#### SUPPLIED MATERIAL
# # # # #

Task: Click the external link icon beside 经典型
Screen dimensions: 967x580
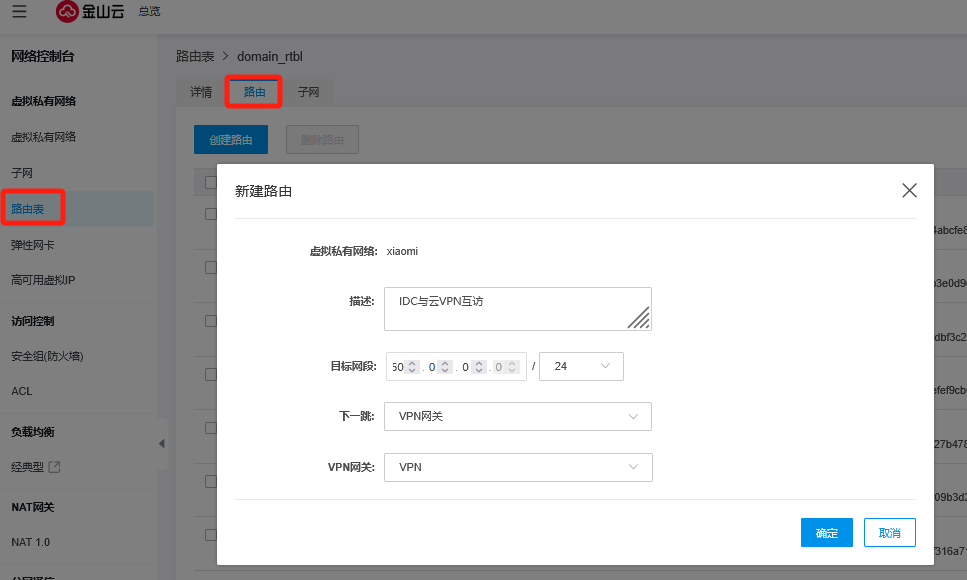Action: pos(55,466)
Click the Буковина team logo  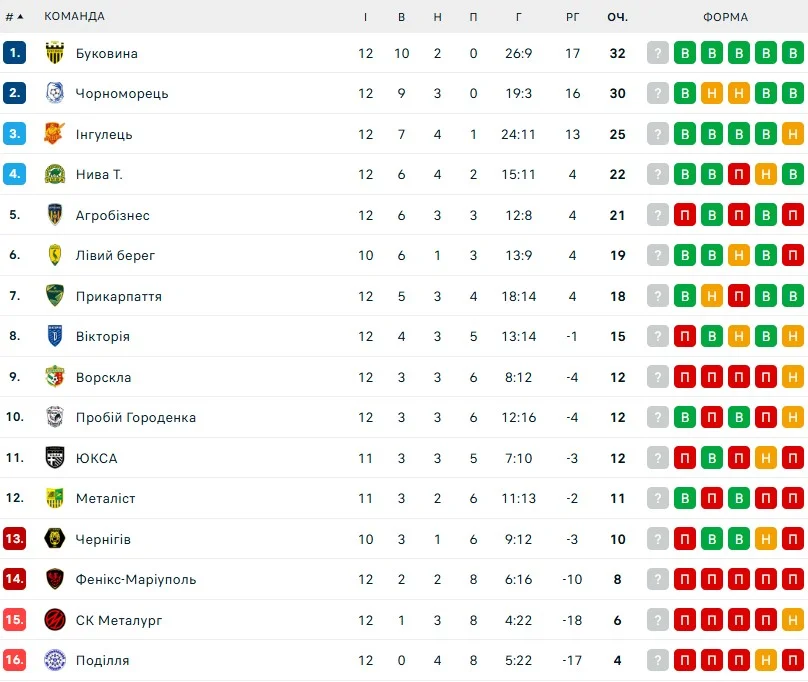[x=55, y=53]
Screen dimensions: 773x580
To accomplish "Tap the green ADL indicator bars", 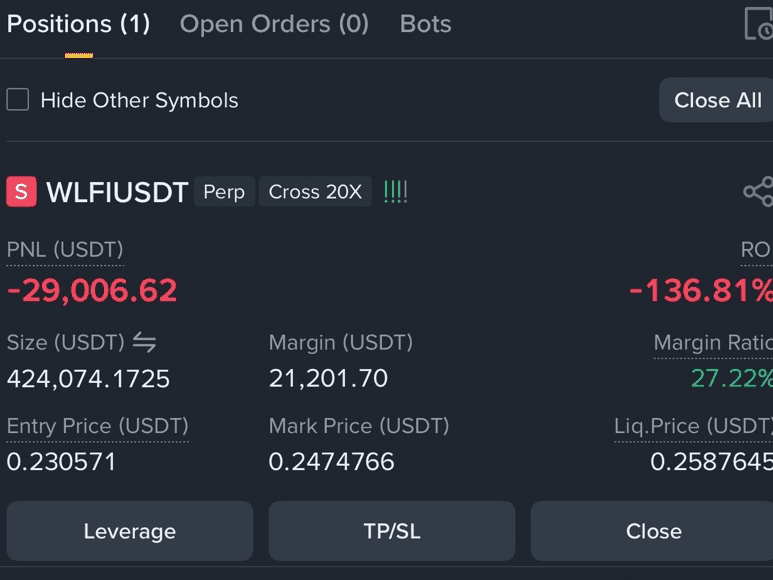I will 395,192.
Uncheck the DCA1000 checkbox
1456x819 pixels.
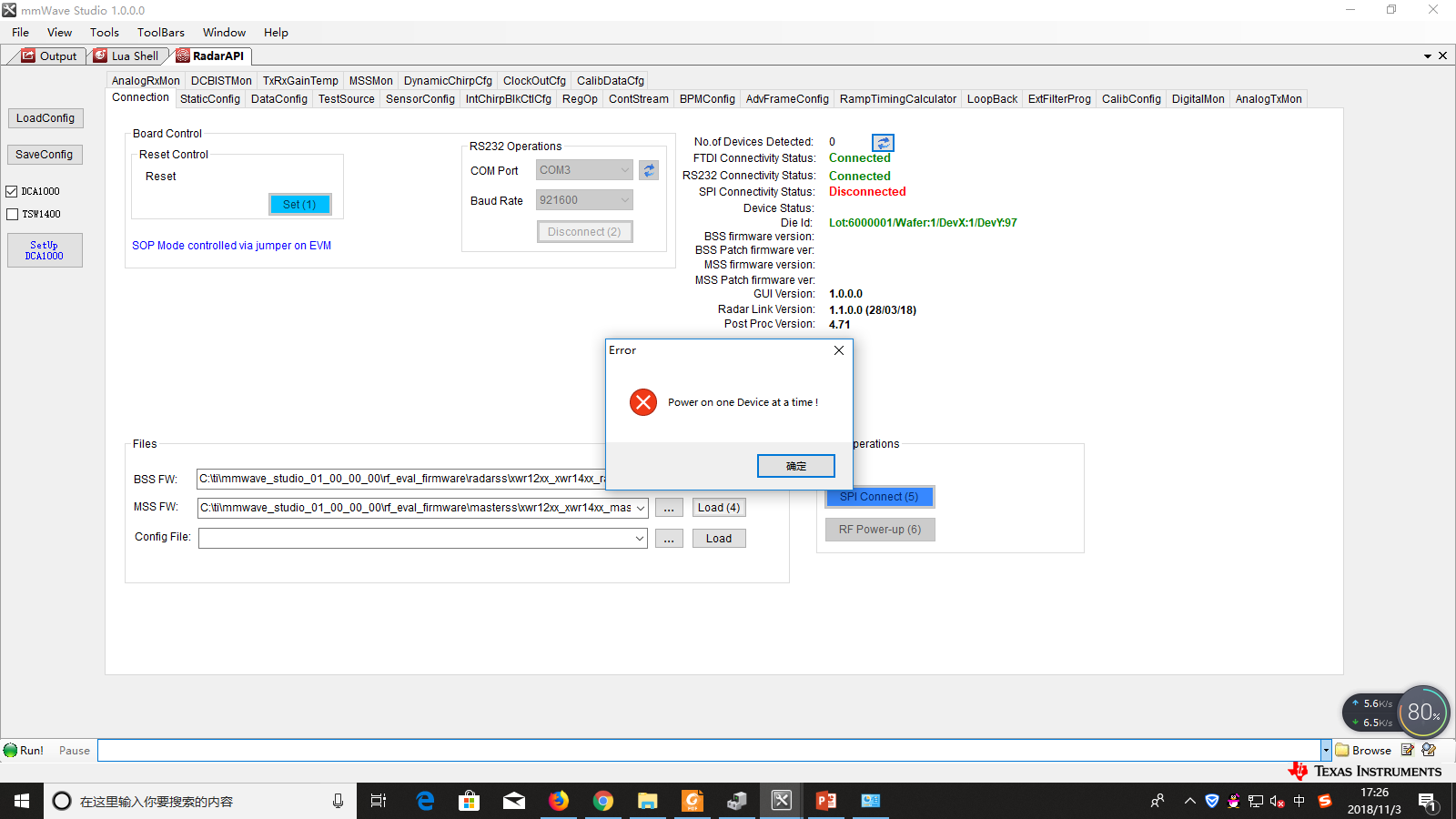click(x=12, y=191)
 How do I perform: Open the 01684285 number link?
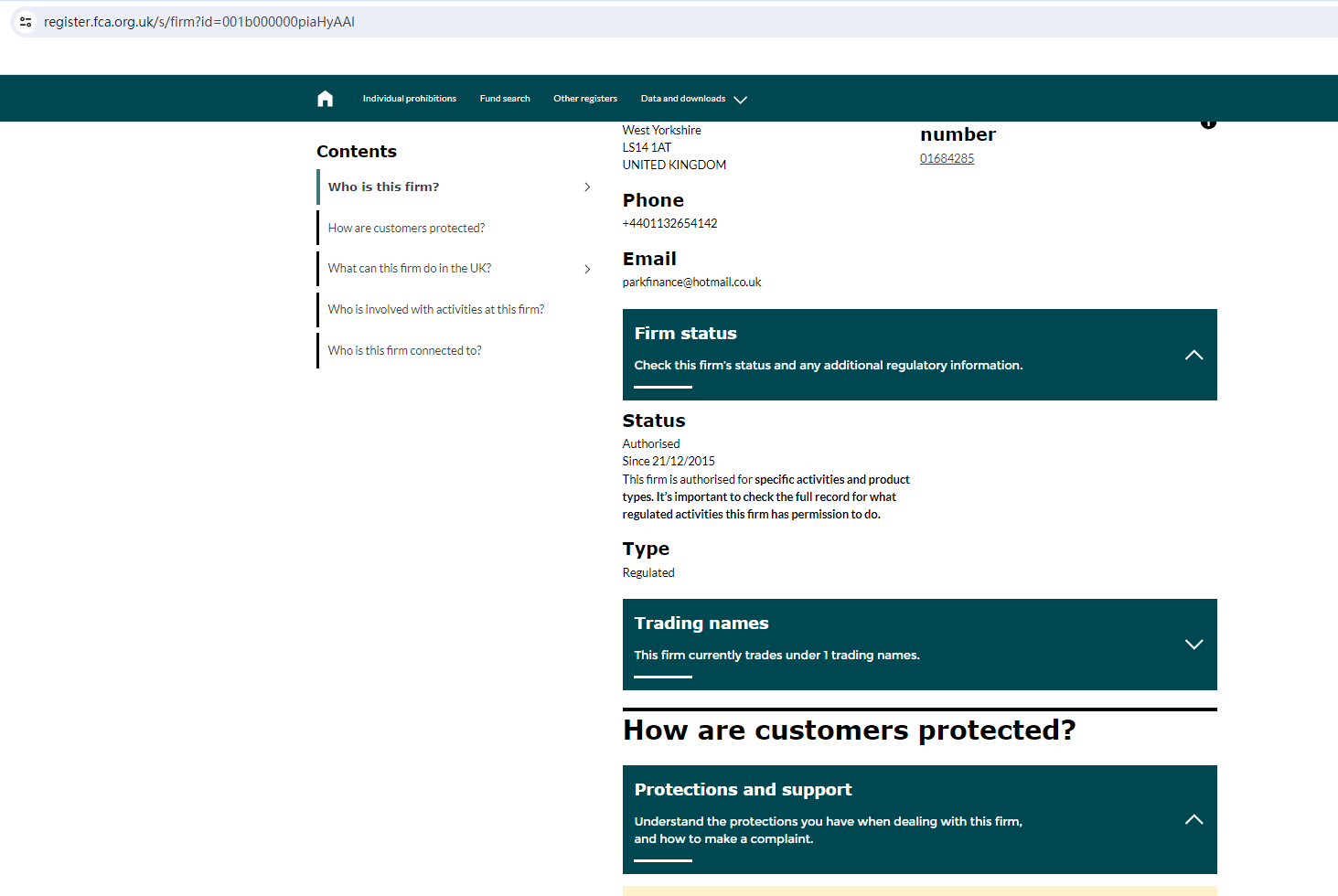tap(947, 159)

# # # # #

#### REQUIRED WORK
Please transcribe exactly the lines from the one that contains "Uncheck the DCA1000 checkbox" through the closing line of the entries, with no pictures.

#### ANSWER TO THE PROBLEM
Uncheck the DCA1000 checkbox
1456x819 pixels.
click(x=12, y=191)
 How do I perform: Open the 01684285 number link?
tap(947, 159)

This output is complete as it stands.